Cut red tape to prevent small business staying informal
Both the finance minister and the new minister for small business development have laid down a few cards before the public in support of small businesses and economic growth. We’re glad to see they’re tossing some of their chips in to help eradicate red tape.
The burden of red tape is, of course, felt disproportionately by small and medium enterprises (SMEs), so much so that the International Labour Organisation says the problem “can encourage businesses to remain informal and small to avoid compliance costs, which of course limits our ability to create the jobs we need”.
Given the latest unemployment statistics, minimising constraints for SMEs to employ people has become urgent.
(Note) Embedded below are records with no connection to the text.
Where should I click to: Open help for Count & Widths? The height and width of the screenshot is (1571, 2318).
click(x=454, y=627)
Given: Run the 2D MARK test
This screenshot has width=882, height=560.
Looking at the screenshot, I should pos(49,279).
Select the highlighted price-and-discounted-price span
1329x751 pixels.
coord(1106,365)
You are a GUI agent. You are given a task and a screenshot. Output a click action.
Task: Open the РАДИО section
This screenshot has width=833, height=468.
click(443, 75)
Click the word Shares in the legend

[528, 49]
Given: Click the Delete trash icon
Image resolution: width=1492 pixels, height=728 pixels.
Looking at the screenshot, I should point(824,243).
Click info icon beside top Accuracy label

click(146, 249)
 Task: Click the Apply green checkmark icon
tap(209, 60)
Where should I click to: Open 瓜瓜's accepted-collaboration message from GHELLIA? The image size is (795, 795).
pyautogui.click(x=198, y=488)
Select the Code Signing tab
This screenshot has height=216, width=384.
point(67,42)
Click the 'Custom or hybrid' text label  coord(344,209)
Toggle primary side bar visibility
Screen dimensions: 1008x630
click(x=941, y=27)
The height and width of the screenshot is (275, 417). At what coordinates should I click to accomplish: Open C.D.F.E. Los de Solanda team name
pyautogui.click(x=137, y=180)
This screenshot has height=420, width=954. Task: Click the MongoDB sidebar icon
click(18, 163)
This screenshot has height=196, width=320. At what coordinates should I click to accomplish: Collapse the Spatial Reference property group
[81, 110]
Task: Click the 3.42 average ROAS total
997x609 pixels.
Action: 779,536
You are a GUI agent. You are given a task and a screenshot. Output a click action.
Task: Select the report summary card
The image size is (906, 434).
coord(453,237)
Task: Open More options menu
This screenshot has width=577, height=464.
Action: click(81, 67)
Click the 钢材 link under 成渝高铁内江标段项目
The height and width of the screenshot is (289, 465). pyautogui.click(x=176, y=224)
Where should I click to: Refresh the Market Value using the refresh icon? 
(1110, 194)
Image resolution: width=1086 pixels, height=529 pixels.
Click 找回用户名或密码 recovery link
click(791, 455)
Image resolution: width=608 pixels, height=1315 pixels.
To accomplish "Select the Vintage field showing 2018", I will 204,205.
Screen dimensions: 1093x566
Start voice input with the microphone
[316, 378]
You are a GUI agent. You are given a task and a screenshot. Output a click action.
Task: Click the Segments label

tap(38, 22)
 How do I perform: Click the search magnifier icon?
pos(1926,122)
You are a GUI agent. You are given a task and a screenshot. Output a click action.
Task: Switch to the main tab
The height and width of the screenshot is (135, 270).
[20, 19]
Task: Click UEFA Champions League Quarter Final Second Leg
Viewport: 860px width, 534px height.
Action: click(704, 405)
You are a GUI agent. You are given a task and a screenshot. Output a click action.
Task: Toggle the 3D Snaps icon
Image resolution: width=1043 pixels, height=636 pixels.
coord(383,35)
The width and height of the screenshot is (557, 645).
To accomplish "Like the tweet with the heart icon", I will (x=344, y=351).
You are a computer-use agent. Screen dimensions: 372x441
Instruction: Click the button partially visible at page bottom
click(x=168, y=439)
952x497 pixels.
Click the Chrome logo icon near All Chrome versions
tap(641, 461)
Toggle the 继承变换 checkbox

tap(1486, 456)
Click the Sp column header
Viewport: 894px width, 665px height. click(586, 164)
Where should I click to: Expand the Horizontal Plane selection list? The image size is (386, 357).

We need to find the will to do whatever it takes collectively to create the most conducive environment possible for SMEs. Eradicating red tape should be the highest priority — for every minister in SA. Small businesses make up 98.5% of the formal economy across all sectors, yet are able — or willing — to create only 28% of formal jobs.
It won’t be difficult to focus the minds of the cabinet. Small business development minister Khumbudzo Ntshavheni merely has to gazette section 18 of the National Small Business Act to require each minister to conduct regulatory assessments of every policy, law or regulation issued. The impact on small businesses would have to be considered so that they could be offered relief, or considered for specific special treatment if necessary. Finance minister Tito Mboweni has suggested this, and raised the idea that we revisit the Regulatory Impact Assessment Act, which would result in 25% of regulations being scrapped over the next five years.